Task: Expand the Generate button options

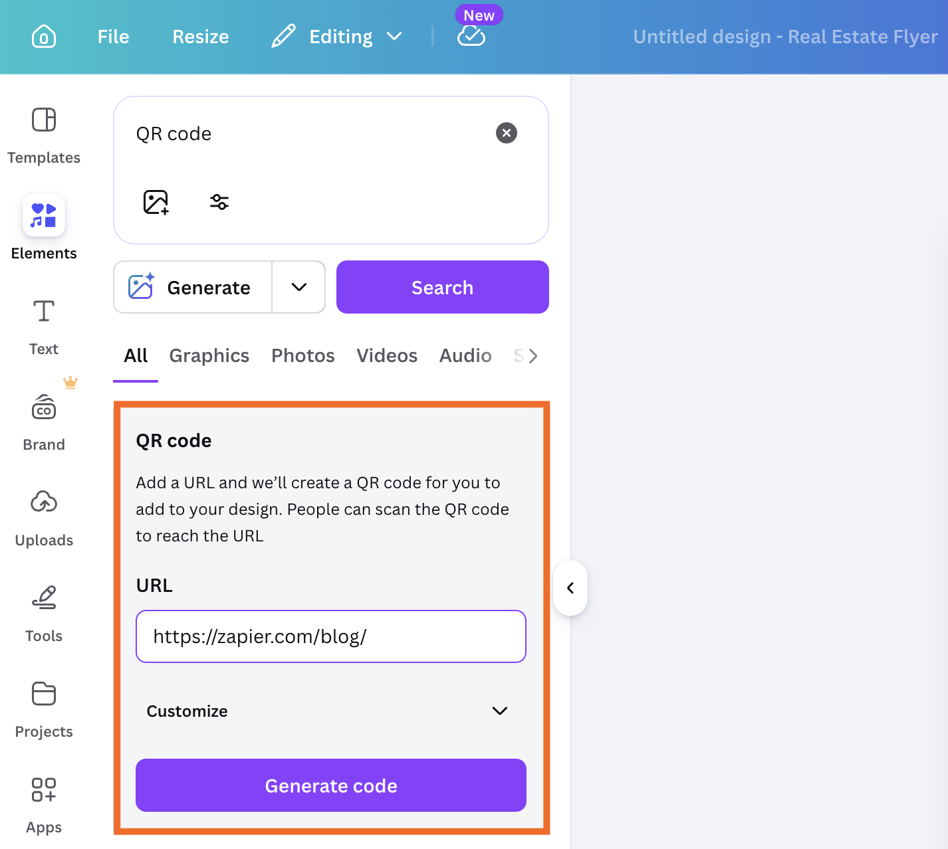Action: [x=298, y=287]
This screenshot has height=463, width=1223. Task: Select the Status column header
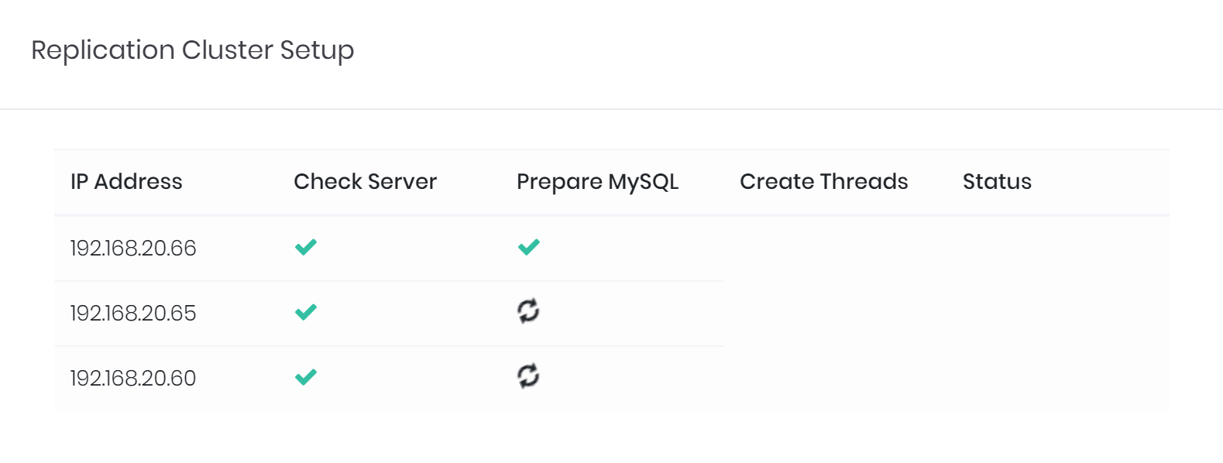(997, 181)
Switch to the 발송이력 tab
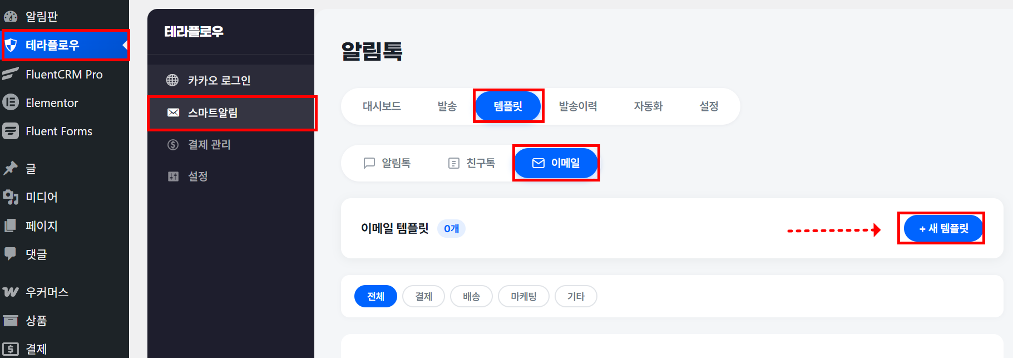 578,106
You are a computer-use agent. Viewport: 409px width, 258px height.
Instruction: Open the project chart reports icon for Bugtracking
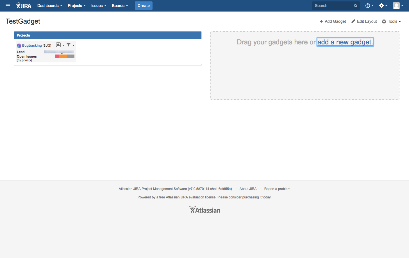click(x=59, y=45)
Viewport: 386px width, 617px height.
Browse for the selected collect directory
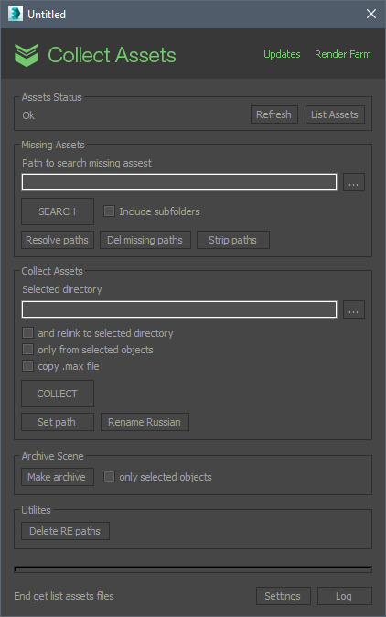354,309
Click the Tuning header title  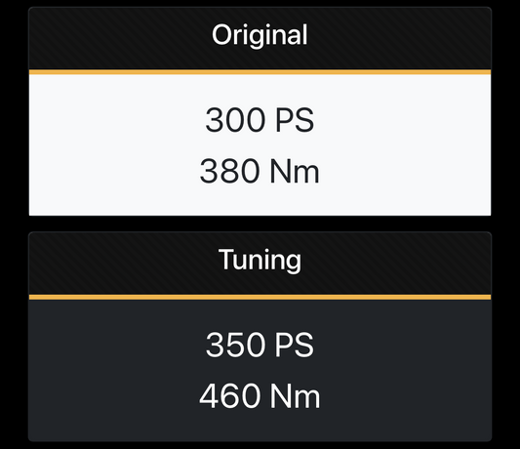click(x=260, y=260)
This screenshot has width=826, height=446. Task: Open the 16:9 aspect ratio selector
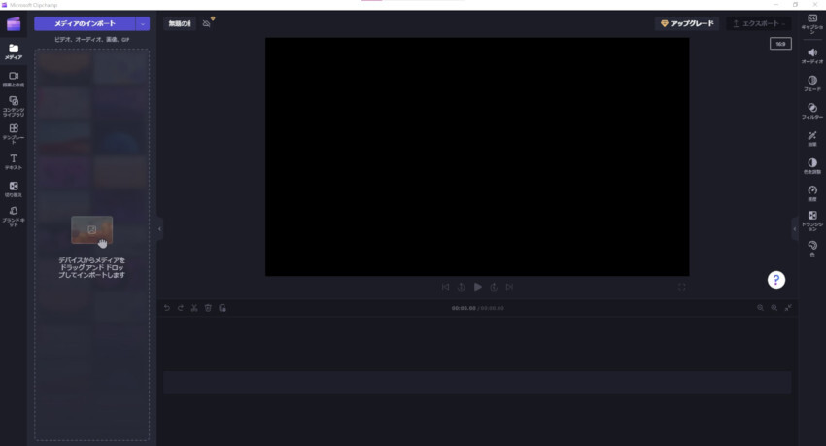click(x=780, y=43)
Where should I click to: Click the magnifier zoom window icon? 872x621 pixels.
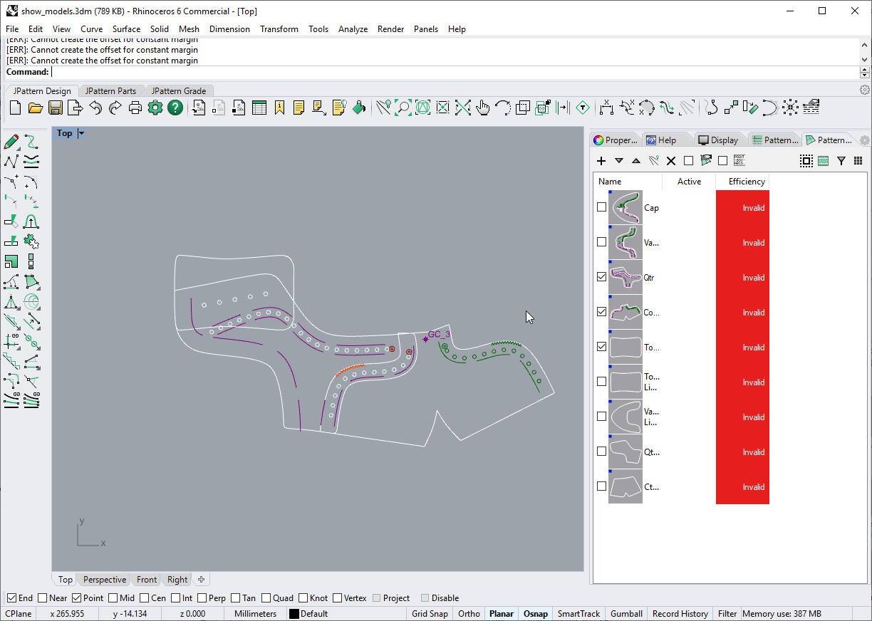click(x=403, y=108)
============
Update the items from the line containing "This screenshot has width=826, height=446." through the end of the items by replacing "selector" with "dropdown" and leaving everything else unchanged. Leave the pictures out of your answer.

● OUTPUT FOR THIS EXERCISE
This screenshot has width=826, height=446. Task: Open the 16:9 aspect ratio dropdown
click(x=780, y=43)
Where should I click to: Click the magnifier zoom window icon? 872x621 pixels.
click(x=403, y=108)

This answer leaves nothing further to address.